例えば、「福島の原発事故で1600人が死んだんですよ」といって選挙活動をした某党がありました。
これは福島県から自主避難したりして避難生活中に亡くなった1600人余りの事を言っているようですが、反原発の流れで聞くと放射能で1600人も死んでるんだ、と思い込んでしまいます。
もちろん原発放射能漏れによる急性放射線障害や後遺症で亡くなったとされる方は一人も確認されていませんし、福島県民で重篤な被爆をして健康被害が出ているという報告もありません。

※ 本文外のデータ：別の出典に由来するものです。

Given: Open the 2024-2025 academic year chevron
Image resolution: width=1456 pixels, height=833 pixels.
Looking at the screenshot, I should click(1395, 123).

「放射能は怖い」という人々の不安感を煽り、騒ぎになる程に支持に結び付けたい思惑がこういった事実に寄らない選挙活動にはあるのでしょう。
子供に甲状腺がんが確認された、という新聞報道も有意な偏りではなくたまたまた甲状腺がんと診断された子供が福島の避難生活者だったという話で、チェルノブイリのような健康被害は出ていない、としています。
グルメ漫画の主人公が福島県を訪れ不意に鼻血を出すシーンがあり、なんとなく放射線障害のような印象を与えるシーンがあり話題になりました。
批判を受けた漫画の作者は「私は自分が福島を2年かけて取材をして、しっかりとすくい取った真実をありのままに書くことがどうして批判されなければならないのか分からない」と言っていますが、急性放射線障害で出血するようならそれは致死量の放射線を浴びた状態であるという事で主人公一行は近日中に死ななくてはなりません。
つまり鼻血は放射線とは関係が無く、たまたま鼻血が出たか非日常の興奮状態などの別の理由であろうと推測できるものです。
冷却水処理水を「汚染水」と言い続ける某党や新聞メディアは、要は反政府運動の一環として福島は放射能汚染されており、これは政府の責任だといういうように煽りたいのだろうという党派性の話になっています。
またSNSなどで無数に繰り返される福島県への差別的発言も、科学的な見地からではなく「穢れ」の精神論から排除の論理が働いていると分析しています。
これでは地元が人も物も放射線検査して基準値以下になっていますと情報発信しても「いや、被災地のものだから駄目だ」という平行線が続くことになります。
デマに対して正しい情報を発信しても効果が限定的であり、デマ対策には積極的なデマへの反論が有効であるとしています。
ところが行政は、HPにデータを載せるなどはしていても、デマを執拗に発信している個人や団体への対策は行っておらず、これが相手に活動の「お墨付き」を与える結果となっているようです。
福島の被災者の話と思うと興味を失うかもしれませんが、これはある日突然誰の身の上にでも降って掛かる可能性がある話です。
もし誹謗中傷される側になった時、攻撃者の手段を知り身を守る方法、対抗する方法は「ネットリテラシー」と言われる情報社社会での必要スキルではありますが、ネット世代も含めて、あくまで自分の身の上に起こるまでは具体的に「風評加害者」について考えられないものなのかもしれません。